Or how about at the grocery store, when the clerk has finished ringing up about $160 worth of groceries for the lady in front of you... and then she starts fishing through her purse, trying to find her checkbook.

When cash/check transactions were the "dominant paradigm" (argh!) I'm guessing this would be the ugly scenario that you would be more likely to encounter (though I can say that I have), but the underlying problem seems behavioral -- customer who doesn't have their [censored] together.

I use my debit card quite happily for groceries and it serves as a nice, no-charge "cash back", ersatz ATM, too. I'd say, though, that nowadays, you are as likely to get stuck behind some disorganized person fishing for their debit card as you are to be stuck behind someone fishing for their cash.

What irks me (mildly) about my occasional plight at Tully's is that the problem is not really behavioral but systemic. More often than is desirable, the POS (nice double entendre, eh?) card reader won't work, or the connection to the verification system won't work, or it will take *forever* because the system is getting hammered by Christmas shoppers. Meanwhile, I'm standing there with $2 in my hand, and all I want is a cup of coffeeeeeee!!!!
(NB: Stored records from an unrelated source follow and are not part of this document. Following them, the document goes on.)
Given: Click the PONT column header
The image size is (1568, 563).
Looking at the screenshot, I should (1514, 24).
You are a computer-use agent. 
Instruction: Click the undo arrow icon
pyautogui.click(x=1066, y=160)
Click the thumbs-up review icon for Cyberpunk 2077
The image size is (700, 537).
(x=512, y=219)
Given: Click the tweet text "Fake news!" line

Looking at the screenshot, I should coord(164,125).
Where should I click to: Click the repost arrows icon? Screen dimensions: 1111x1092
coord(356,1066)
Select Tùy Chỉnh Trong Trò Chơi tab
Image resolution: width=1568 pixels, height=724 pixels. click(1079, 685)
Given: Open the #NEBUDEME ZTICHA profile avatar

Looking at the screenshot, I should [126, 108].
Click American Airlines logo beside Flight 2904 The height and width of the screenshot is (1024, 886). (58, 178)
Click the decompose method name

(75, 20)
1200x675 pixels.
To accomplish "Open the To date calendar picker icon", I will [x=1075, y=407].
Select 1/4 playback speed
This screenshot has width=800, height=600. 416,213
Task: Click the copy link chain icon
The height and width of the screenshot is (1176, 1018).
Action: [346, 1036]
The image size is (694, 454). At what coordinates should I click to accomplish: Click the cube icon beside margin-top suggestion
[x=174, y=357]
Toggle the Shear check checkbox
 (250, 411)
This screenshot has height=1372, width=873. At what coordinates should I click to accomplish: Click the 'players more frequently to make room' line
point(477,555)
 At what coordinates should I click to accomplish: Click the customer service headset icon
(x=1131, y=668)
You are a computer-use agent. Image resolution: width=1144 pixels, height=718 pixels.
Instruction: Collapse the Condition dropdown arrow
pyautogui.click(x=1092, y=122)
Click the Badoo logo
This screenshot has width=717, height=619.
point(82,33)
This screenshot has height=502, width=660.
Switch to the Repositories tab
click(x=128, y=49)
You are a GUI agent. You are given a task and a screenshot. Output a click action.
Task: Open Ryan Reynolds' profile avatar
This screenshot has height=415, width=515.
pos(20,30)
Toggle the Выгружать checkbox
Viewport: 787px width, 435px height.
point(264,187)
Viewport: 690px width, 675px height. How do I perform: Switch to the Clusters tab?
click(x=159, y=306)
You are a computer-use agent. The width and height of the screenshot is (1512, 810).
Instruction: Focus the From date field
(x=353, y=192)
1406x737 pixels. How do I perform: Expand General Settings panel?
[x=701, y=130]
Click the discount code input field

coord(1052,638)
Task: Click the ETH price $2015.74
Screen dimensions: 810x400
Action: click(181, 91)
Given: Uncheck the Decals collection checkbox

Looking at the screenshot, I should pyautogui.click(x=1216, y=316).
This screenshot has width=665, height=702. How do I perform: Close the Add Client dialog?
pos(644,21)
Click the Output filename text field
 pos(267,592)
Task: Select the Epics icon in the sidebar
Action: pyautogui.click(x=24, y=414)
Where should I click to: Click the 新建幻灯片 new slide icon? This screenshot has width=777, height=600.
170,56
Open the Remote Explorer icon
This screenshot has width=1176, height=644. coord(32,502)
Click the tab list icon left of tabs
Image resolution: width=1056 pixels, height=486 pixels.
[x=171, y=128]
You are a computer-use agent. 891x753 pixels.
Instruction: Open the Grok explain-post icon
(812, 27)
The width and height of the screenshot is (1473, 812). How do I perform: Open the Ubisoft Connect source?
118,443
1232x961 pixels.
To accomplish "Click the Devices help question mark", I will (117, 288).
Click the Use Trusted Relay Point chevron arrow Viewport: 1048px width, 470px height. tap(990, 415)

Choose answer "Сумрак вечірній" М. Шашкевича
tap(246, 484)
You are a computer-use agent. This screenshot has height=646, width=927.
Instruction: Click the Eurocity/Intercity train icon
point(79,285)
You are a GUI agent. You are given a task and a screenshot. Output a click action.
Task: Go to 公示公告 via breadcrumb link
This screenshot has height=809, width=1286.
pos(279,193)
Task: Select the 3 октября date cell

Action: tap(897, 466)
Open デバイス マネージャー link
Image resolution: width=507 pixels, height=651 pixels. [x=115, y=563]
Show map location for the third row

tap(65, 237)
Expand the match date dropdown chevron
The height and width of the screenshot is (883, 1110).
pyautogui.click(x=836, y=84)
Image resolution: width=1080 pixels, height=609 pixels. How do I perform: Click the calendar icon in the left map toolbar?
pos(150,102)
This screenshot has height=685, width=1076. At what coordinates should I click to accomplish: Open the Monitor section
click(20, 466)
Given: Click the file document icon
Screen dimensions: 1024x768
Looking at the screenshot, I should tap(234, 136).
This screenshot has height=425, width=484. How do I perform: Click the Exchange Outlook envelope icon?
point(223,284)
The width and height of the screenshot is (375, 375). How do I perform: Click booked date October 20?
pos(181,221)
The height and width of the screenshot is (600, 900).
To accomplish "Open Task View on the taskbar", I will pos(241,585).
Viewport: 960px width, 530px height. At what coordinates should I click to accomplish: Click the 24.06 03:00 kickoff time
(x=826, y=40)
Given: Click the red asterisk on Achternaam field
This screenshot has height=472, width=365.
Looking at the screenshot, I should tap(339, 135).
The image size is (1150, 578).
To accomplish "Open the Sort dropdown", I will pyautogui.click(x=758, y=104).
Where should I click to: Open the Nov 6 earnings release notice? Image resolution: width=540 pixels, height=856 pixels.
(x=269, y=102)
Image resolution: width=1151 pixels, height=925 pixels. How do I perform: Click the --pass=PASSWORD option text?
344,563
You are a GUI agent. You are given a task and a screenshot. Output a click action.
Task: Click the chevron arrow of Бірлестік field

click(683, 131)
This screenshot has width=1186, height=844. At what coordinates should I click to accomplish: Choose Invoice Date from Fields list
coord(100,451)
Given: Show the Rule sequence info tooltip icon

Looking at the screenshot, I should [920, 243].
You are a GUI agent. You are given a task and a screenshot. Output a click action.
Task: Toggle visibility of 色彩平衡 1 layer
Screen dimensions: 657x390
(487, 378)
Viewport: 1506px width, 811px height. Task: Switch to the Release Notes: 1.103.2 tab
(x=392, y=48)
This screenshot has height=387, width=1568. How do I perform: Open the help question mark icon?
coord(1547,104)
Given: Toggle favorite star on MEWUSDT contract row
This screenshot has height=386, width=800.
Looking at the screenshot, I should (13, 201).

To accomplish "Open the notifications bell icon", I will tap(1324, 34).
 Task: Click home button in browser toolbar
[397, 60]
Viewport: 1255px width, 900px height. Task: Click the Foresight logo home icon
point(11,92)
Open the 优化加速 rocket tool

So, I guess I could say that I have less of a problem with credit card verification problems (in front of me or when it happens to me) when I am at the end of a 45-minute grocery shop worth $80 as compared to those times when I attempt to acquire a $1.50 Grande half-caf drip in an interaction that *should* take 1 minute but instead takes 4 or 5.

Eh?
_________________________
Jim


'Tis the exceptional fellow who lies awake at night thinking of his successes.